----- DATA TO USE -----

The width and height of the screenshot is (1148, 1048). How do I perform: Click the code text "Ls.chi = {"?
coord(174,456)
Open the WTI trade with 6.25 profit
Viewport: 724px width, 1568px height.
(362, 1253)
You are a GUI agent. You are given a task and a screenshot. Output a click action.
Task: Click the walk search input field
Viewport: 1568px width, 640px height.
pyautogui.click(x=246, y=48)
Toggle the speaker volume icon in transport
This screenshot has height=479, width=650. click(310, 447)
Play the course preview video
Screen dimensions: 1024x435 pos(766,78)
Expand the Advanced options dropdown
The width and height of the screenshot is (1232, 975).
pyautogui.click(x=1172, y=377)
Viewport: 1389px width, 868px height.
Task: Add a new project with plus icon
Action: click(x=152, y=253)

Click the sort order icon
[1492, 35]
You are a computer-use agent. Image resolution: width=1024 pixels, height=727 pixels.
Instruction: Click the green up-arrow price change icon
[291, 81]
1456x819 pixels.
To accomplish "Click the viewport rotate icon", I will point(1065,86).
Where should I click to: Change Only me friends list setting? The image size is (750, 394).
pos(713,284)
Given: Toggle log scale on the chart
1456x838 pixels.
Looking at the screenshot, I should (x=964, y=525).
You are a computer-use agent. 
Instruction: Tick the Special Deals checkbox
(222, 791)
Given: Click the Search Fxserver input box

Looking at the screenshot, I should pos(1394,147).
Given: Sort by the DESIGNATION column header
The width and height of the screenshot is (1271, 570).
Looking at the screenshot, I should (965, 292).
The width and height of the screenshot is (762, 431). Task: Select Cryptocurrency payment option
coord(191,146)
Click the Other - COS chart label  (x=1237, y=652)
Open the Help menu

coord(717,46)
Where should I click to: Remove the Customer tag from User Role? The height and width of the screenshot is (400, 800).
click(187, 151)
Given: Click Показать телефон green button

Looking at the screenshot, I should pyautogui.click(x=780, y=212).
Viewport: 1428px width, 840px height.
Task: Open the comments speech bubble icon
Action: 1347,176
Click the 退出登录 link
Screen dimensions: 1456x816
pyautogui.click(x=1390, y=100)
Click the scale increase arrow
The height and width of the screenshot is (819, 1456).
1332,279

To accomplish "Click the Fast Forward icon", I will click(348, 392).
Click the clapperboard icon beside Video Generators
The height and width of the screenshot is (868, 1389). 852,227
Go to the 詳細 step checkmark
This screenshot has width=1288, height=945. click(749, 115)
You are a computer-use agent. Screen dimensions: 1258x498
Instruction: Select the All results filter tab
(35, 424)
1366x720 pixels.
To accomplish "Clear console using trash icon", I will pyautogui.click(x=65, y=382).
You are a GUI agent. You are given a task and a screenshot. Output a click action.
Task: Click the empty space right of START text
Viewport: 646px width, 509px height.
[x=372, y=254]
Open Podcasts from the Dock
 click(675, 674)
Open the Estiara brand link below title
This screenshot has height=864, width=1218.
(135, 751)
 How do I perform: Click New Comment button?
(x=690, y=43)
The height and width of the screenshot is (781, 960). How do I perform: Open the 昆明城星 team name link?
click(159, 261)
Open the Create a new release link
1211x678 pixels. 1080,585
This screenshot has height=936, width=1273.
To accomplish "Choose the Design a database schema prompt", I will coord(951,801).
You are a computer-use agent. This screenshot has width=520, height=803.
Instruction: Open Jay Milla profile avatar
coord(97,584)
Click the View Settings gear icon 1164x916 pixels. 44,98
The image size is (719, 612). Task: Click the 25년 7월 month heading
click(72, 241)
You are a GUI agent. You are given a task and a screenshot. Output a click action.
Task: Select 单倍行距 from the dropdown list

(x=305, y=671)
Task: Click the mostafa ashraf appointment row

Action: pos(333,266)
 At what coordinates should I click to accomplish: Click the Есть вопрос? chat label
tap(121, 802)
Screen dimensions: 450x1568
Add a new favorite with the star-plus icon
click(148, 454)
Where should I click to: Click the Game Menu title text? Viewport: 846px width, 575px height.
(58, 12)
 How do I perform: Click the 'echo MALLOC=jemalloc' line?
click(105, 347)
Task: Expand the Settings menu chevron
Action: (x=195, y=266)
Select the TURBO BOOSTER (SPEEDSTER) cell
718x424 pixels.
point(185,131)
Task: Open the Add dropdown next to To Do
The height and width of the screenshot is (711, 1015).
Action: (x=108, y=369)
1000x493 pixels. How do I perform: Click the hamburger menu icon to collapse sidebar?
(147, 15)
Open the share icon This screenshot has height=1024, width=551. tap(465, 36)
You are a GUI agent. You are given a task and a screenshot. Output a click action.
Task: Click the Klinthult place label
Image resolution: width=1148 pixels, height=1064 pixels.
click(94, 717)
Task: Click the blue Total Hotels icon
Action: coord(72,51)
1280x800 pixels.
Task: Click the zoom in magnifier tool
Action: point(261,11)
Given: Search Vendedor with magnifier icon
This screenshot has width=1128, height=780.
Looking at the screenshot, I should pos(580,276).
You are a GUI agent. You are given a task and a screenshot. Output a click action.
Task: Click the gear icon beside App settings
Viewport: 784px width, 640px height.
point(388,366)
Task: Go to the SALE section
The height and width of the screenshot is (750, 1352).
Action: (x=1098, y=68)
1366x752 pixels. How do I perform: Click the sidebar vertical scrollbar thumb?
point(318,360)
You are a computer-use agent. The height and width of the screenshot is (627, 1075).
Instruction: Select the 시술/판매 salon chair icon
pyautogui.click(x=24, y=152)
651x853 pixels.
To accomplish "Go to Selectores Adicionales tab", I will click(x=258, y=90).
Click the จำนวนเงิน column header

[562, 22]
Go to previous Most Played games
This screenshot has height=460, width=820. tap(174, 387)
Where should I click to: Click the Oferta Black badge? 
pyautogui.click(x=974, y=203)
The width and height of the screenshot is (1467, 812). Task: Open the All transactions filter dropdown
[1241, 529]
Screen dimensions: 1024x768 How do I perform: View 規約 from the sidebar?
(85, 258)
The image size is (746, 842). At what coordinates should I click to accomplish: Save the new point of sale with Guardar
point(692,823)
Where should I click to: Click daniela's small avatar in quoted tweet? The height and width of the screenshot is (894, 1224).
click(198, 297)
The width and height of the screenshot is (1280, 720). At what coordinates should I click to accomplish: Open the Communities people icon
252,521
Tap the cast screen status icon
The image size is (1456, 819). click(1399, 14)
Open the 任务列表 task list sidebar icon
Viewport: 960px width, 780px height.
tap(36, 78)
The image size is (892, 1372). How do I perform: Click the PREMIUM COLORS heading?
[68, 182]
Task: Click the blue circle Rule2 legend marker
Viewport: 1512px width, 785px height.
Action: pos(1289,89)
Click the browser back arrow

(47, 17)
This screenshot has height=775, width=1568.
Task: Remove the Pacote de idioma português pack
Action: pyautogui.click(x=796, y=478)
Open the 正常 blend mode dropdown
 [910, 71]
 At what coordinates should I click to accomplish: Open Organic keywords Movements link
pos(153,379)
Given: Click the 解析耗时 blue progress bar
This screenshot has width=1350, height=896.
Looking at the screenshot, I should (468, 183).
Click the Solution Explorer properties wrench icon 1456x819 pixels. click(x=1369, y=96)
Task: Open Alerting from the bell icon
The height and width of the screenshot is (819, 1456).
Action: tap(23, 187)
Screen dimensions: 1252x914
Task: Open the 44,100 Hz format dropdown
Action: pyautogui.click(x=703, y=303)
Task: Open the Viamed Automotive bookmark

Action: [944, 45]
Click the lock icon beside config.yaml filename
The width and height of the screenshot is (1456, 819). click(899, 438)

-----

- **DESCRIPTION OF THE TASK**:
Return every one of the records above line for line, with no changes.

- **WRITTEN SOLUTION**:
The width and height of the screenshot is (1148, 1048). How do I perform: Click the code text "Ls.chi = {"?
coord(174,456)
Open the WTI trade with 6.25 profit
Viewport: 724px width, 1568px height.
(362, 1253)
You are a GUI agent. You are given a task and a screenshot. Output a click action.
Task: Click the walk search input field
Viewport: 1568px width, 640px height.
pyautogui.click(x=246, y=48)
Toggle the speaker volume icon in transport
This screenshot has height=479, width=650. click(310, 447)
Play the course preview video
Screen dimensions: 1024x435 pos(766,78)
Expand the Advanced options dropdown
The width and height of the screenshot is (1232, 975).
pyautogui.click(x=1172, y=377)
Viewport: 1389px width, 868px height.
Task: Add a new project with plus icon
Action: click(x=152, y=253)

Click the sort order icon
[1492, 35]
You are a computer-use agent. Image resolution: width=1024 pixels, height=727 pixels.
Instruction: Click the green up-arrow price change icon
[291, 81]
1456x819 pixels.
To accomplish "Click the viewport rotate icon", I will point(1065,86).
Where should I click to: Change Only me friends list setting? The image size is (750, 394).
pos(713,284)
Given: Toggle log scale on the chart
1456x838 pixels.
Looking at the screenshot, I should (x=964, y=525).
You are a computer-use agent. 
Instruction: Tick the Special Deals checkbox
(222, 791)
Given: Click the Search Fxserver input box

Looking at the screenshot, I should pos(1394,147).
Given: Sort by the DESIGNATION column header
The width and height of the screenshot is (1271, 570).
Looking at the screenshot, I should (965, 292).
The width and height of the screenshot is (762, 431). Task: Select Cryptocurrency payment option
coord(191,146)
Click the Other - COS chart label  (x=1237, y=652)
Open the Help menu

coord(717,46)
Where should I click to: Remove the Customer tag from User Role? The height and width of the screenshot is (400, 800).
click(187, 151)
Given: Click Показать телефон green button

Looking at the screenshot, I should pyautogui.click(x=780, y=212).
Viewport: 1428px width, 840px height.
Task: Open the comments speech bubble icon
Action: 1347,176
Click the 退出登录 link
Screen dimensions: 1456x816
pyautogui.click(x=1390, y=100)
Click the scale increase arrow
The height and width of the screenshot is (819, 1456).
1332,279

To accomplish "Click the Fast Forward icon", I will click(348, 392).
Click the clapperboard icon beside Video Generators
The height and width of the screenshot is (868, 1389). 852,227
Go to the 詳細 step checkmark
This screenshot has width=1288, height=945. click(749, 115)
You are a computer-use agent. Screen dimensions: 1258x498
Instruction: Select the All results filter tab
(35, 424)
1366x720 pixels.
To accomplish "Clear console using trash icon", I will pyautogui.click(x=65, y=382).
You are a GUI agent. You are given a task and a screenshot. Output a click action.
Task: Click the empty space right of START text
Viewport: 646px width, 509px height.
[x=372, y=254]
Open Podcasts from the Dock
 click(675, 674)
Open the Estiara brand link below title
This screenshot has height=864, width=1218.
(135, 751)
 How do I perform: Click New Comment button?
(x=690, y=43)
The height and width of the screenshot is (781, 960). How do I perform: Open the 昆明城星 team name link?
click(159, 261)
Open the Create a new release link
1211x678 pixels. 1080,585
This screenshot has height=936, width=1273.
To accomplish "Choose the Design a database schema prompt", I will coord(951,801).
You are a computer-use agent. This screenshot has width=520, height=803.
Instruction: Open Jay Milla profile avatar
coord(97,584)
Click the View Settings gear icon 1164x916 pixels. 44,98
The image size is (719, 612). Task: Click the 25년 7월 month heading
click(72, 241)
You are a GUI agent. You are given a task and a screenshot. Output a click action.
Task: Select 单倍行距 from the dropdown list

(x=305, y=671)
Task: Click the mostafa ashraf appointment row

Action: pos(333,266)
 At what coordinates should I click to accomplish: Click the Есть вопрос? chat label
tap(121, 802)
Screen dimensions: 450x1568
Add a new favorite with the star-plus icon
click(148, 454)
Where should I click to: Click the Game Menu title text? Viewport: 846px width, 575px height.
(58, 12)
 How do I perform: Click the 'echo MALLOC=jemalloc' line?
click(105, 347)
Task: Expand the Settings menu chevron
Action: (x=195, y=266)
Select the TURBO BOOSTER (SPEEDSTER) cell
718x424 pixels.
point(185,131)
Task: Open the Add dropdown next to To Do
The height and width of the screenshot is (711, 1015).
Action: (x=108, y=369)
1000x493 pixels. How do I perform: Click the hamburger menu icon to collapse sidebar?
(147, 15)
Open the share icon This screenshot has height=1024, width=551. tap(465, 36)
You are a GUI agent. You are given a task and a screenshot. Output a click action.
Task: Click the Klinthult place label
Image resolution: width=1148 pixels, height=1064 pixels.
click(94, 717)
Task: Click the blue Total Hotels icon
Action: coord(72,51)
1280x800 pixels.
Task: Click the zoom in magnifier tool
Action: point(261,11)
Given: Search Vendedor with magnifier icon
This screenshot has width=1128, height=780.
Looking at the screenshot, I should pos(580,276).
You are a GUI agent. You are given a task and a screenshot. Output a click action.
Task: Click the gear icon beside App settings
Viewport: 784px width, 640px height.
point(388,366)
Task: Go to the SALE section
The height and width of the screenshot is (750, 1352).
Action: (x=1098, y=68)
1366x752 pixels. How do I perform: Click the sidebar vertical scrollbar thumb?
point(318,360)
You are a computer-use agent. The height and width of the screenshot is (627, 1075).
Instruction: Select the 시술/판매 salon chair icon
pyautogui.click(x=24, y=152)
651x853 pixels.
To accomplish "Go to Selectores Adicionales tab", I will click(x=258, y=90).
Click the จำนวนเงิน column header

[562, 22]
Go to previous Most Played games
This screenshot has height=460, width=820. tap(174, 387)
Where should I click to: Click the Oferta Black badge? 
pyautogui.click(x=974, y=203)
The width and height of the screenshot is (1467, 812). Task: Open the All transactions filter dropdown
[1241, 529]
Screen dimensions: 1024x768 How do I perform: View 規約 from the sidebar?
(85, 258)
The image size is (746, 842). At what coordinates should I click to accomplish: Save the new point of sale with Guardar
point(692,823)
Where should I click to: Click daniela's small avatar in quoted tweet? The height and width of the screenshot is (894, 1224).
click(198, 297)
The width and height of the screenshot is (1280, 720). At what coordinates should I click to accomplish: Open the Communities people icon
252,521
Tap the cast screen status icon
The image size is (1456, 819). click(1399, 14)
Open the 任务列表 task list sidebar icon
Viewport: 960px width, 780px height.
tap(36, 78)
The image size is (892, 1372). How do I perform: Click the PREMIUM COLORS heading?
[68, 182]
Task: Click the blue circle Rule2 legend marker
Viewport: 1512px width, 785px height.
Action: pos(1289,89)
Click the browser back arrow

(47, 17)
This screenshot has height=775, width=1568.
Task: Remove the Pacote de idioma português pack
Action: pyautogui.click(x=796, y=478)
Open the 正常 blend mode dropdown
 [910, 71]
 At what coordinates should I click to accomplish: Open Organic keywords Movements link
pos(153,379)
Given: Click the 解析耗时 blue progress bar
This screenshot has width=1350, height=896.
Looking at the screenshot, I should (468, 183).
Click the Solution Explorer properties wrench icon 1456x819 pixels. click(x=1369, y=96)
Task: Open Alerting from the bell icon
The height and width of the screenshot is (819, 1456).
Action: tap(23, 187)
Screen dimensions: 1252x914
Task: Open the 44,100 Hz format dropdown
Action: pyautogui.click(x=703, y=303)
Task: Open the Viamed Automotive bookmark

Action: [944, 45]
Click the lock icon beside config.yaml filename
The width and height of the screenshot is (1456, 819). click(899, 438)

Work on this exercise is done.